Abstract

In the last few decades, there is a growing interest in using Analytic Hierarchy Process (henceforth AHP), and it is frequently employed in solving the maritime industry problem since the 2000s. The AHP method is a powerful instrument to decompose complex decision-making problems and to simplify (facilitate) decision makers’ cognitive burden. In contrast to its predecessors, AHP is capable of executing both hard and soft information (i.e. numerical data/input and subjective/judgemental assessment respectively) through a top-down investigation of micro aspects in each level of the hierarchy. Although AHP is very functional and popular in both academia and professional life, there are various biases and misuse of the method which are heavily based on the lack of theoretical basis. The AHP method has several underlying assumptions, and each assumption needs to be investigated and demonstrated through specific decision making problems. Ignoring these fundamentals of AHP eventually initiates various forms of inconsistencies and sometimes implicit invalidity which is difficult to detect from derived results.
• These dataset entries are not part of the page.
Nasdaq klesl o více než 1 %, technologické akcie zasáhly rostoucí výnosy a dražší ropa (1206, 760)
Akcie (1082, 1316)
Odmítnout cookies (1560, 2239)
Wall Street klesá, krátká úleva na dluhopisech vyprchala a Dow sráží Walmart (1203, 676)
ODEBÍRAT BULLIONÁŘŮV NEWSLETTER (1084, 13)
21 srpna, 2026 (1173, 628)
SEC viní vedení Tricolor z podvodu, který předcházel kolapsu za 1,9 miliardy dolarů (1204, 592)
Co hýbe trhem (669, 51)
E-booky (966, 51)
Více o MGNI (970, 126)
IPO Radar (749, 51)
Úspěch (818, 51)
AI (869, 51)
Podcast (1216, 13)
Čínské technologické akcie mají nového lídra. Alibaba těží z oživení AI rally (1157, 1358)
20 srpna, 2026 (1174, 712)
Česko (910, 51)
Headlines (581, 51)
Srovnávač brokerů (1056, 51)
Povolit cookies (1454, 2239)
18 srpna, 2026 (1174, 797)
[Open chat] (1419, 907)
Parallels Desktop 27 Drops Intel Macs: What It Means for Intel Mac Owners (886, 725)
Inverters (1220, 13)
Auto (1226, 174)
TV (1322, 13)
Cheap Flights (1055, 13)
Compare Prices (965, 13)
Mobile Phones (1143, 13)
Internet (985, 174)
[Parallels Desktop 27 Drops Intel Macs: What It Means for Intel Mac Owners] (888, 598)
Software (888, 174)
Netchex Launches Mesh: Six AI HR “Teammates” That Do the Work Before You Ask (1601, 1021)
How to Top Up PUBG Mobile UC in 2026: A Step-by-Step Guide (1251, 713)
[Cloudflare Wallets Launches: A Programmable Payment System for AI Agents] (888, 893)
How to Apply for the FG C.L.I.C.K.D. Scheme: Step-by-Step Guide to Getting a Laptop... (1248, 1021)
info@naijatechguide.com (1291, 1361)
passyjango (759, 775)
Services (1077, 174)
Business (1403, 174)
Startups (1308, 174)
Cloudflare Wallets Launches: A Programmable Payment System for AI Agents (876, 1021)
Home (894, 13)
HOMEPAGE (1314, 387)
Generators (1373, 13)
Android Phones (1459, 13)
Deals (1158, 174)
In this chapter, the theory of AHP will be discussed in detail with references to other theories in social sciences and its practical impacts on the AHP analysis. In addition to the conventional AHP methodology, the fuzzy set extension (Fuzzy AHP or FAHP) and its rationale in particular problems will be investigated. Empirical applications will help clarifying its capability of solving some maritime and logistics problems while developing hands-on experience with numerical examples.